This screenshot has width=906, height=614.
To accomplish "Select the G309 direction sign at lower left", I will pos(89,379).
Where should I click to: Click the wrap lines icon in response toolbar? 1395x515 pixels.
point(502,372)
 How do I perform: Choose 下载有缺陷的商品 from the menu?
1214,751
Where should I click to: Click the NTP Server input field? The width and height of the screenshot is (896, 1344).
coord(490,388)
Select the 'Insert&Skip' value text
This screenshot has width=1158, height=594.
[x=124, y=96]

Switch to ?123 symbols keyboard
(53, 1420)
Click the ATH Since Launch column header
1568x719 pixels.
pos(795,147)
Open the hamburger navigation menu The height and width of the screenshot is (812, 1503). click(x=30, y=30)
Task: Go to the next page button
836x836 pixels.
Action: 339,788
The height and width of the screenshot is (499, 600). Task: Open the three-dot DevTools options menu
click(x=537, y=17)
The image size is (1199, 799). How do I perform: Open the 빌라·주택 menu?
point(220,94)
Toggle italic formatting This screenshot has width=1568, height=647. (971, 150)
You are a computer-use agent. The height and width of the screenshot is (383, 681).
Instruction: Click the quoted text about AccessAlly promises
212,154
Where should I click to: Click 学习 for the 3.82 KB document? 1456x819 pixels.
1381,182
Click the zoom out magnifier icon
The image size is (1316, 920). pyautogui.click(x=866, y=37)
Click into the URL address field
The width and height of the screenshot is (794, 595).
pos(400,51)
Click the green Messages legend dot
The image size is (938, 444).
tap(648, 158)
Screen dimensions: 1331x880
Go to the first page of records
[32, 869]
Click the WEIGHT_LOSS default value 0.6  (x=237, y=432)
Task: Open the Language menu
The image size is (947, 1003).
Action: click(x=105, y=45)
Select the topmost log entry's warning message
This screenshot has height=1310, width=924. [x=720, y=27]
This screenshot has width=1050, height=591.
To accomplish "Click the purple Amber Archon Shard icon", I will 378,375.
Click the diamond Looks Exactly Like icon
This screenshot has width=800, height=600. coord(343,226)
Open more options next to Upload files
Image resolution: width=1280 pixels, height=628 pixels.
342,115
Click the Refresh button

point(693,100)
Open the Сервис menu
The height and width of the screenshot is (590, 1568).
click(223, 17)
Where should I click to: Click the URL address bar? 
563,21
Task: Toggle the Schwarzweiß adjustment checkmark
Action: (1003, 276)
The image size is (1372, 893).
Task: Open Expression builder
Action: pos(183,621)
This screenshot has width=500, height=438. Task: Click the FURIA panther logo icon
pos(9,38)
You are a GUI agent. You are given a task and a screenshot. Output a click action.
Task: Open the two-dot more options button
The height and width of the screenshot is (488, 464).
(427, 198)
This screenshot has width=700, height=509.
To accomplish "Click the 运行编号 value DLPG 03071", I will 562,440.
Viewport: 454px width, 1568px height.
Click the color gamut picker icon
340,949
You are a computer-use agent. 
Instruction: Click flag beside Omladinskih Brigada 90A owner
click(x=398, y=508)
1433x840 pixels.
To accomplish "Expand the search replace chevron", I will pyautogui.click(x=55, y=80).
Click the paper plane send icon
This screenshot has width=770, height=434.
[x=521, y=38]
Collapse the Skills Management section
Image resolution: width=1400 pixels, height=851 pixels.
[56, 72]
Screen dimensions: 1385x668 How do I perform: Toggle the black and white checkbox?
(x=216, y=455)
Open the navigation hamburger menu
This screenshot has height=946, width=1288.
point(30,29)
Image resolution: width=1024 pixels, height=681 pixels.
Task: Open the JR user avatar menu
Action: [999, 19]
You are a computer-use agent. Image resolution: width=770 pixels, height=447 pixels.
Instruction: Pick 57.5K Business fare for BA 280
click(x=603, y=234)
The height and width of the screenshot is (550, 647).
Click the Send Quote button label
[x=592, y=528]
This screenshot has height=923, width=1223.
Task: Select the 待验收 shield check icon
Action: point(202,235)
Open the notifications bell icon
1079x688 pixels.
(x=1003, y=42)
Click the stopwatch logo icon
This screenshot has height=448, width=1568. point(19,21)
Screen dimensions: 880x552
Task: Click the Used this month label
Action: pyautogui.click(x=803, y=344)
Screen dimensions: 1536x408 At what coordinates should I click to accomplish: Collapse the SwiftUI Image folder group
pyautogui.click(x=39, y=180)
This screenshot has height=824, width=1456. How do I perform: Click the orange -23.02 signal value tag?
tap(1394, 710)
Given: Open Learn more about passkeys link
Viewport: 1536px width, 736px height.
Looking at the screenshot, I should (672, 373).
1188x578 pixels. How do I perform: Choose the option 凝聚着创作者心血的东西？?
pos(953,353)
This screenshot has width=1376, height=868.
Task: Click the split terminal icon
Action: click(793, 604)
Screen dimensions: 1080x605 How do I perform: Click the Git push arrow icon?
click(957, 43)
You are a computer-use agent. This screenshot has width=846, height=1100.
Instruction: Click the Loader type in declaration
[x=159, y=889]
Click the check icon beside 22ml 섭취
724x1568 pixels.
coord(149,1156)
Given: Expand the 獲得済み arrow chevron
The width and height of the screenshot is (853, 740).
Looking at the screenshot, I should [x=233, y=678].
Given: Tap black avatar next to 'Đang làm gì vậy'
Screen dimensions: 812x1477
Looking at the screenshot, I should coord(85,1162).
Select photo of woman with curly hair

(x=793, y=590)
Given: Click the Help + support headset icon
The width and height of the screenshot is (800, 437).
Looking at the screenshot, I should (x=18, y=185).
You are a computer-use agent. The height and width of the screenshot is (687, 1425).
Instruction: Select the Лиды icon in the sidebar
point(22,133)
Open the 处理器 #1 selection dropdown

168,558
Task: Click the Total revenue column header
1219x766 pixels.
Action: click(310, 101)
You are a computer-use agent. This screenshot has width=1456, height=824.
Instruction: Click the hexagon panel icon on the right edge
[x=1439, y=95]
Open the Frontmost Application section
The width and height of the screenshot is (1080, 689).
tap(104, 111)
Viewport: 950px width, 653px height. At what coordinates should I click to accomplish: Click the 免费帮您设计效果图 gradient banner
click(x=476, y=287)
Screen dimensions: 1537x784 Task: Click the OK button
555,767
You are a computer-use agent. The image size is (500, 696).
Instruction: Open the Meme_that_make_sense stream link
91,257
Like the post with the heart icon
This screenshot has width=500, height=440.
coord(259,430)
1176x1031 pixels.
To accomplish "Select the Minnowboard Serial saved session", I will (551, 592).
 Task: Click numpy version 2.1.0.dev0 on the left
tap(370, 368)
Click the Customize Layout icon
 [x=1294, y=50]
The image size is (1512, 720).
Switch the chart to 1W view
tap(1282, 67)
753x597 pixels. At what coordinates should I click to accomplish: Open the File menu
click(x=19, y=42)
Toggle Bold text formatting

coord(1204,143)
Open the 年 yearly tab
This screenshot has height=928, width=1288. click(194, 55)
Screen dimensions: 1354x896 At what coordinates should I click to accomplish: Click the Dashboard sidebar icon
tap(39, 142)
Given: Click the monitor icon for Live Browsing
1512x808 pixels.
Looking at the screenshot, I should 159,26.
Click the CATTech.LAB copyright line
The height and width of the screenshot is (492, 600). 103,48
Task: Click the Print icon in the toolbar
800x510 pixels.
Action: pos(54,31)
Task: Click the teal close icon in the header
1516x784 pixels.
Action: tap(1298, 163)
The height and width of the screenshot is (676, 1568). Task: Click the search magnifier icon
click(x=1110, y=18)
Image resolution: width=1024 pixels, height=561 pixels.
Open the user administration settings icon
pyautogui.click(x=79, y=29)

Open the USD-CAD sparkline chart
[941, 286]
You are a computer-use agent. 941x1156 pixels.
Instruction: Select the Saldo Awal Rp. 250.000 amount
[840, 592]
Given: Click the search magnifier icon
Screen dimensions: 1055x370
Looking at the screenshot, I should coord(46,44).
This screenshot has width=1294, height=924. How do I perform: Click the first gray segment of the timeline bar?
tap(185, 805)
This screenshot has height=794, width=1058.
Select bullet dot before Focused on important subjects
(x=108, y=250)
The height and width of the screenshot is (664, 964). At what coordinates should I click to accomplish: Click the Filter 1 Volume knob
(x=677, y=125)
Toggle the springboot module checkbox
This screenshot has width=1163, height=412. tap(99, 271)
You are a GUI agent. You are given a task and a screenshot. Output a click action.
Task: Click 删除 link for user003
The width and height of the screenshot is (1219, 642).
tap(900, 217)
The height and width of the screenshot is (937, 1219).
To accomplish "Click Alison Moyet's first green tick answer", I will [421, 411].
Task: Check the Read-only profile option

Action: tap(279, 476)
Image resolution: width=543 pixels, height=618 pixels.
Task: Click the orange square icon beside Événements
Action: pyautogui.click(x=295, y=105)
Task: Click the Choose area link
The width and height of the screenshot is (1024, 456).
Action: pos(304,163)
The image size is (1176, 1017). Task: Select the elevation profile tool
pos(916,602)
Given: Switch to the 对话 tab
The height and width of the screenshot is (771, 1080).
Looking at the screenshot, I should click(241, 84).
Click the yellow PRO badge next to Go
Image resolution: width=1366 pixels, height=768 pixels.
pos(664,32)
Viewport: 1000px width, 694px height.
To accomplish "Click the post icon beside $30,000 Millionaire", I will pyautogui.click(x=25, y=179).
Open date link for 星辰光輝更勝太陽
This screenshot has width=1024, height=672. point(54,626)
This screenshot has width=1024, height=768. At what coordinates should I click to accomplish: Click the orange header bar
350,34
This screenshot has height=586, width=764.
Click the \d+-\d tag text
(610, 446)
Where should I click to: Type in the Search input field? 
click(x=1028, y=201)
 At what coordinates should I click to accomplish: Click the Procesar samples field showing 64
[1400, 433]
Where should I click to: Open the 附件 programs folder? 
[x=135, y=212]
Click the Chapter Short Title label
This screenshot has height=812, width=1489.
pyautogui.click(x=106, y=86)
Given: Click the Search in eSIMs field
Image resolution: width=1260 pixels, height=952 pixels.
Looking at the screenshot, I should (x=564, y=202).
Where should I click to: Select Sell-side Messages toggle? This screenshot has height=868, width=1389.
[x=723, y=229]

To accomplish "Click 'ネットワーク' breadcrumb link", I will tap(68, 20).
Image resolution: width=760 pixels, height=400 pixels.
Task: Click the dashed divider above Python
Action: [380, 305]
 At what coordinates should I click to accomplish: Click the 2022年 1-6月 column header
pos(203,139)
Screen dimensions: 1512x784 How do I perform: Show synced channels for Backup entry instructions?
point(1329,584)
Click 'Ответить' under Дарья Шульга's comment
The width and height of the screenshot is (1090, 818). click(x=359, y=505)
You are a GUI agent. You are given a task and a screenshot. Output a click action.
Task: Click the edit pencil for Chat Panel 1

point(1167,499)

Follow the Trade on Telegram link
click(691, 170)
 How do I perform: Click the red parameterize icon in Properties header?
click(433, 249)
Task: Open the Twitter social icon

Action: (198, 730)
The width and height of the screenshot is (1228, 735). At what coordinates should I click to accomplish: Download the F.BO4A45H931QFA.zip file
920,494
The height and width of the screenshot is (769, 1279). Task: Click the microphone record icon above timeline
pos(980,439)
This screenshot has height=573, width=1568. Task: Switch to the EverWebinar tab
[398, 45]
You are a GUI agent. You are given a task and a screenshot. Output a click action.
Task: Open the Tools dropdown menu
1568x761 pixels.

### Exercise directions
Can you output the stretch from the line that contains "Given: Tap black" through the line that contains "Looking at the screenshot, I should (x=18, y=185)." as a two-column CSV with the columns instruction and click? Give one CSV line per row, with each field quoted and any line breaks turned into spaces.

### Reply to the exercise
instruction,click
"Given: Tap black avatar next to 'Đang làm gì vậy' Screen dimensions: 812x1477","Looking at the screenshot, I should coord(85,1162)."
"Select photo of woman with curly hair","(x=793, y=590)"
"Given: Click the Help + support headset icon The width and height of the screenshot is (800, 437).","Looking at the screenshot, I should (x=18, y=185)."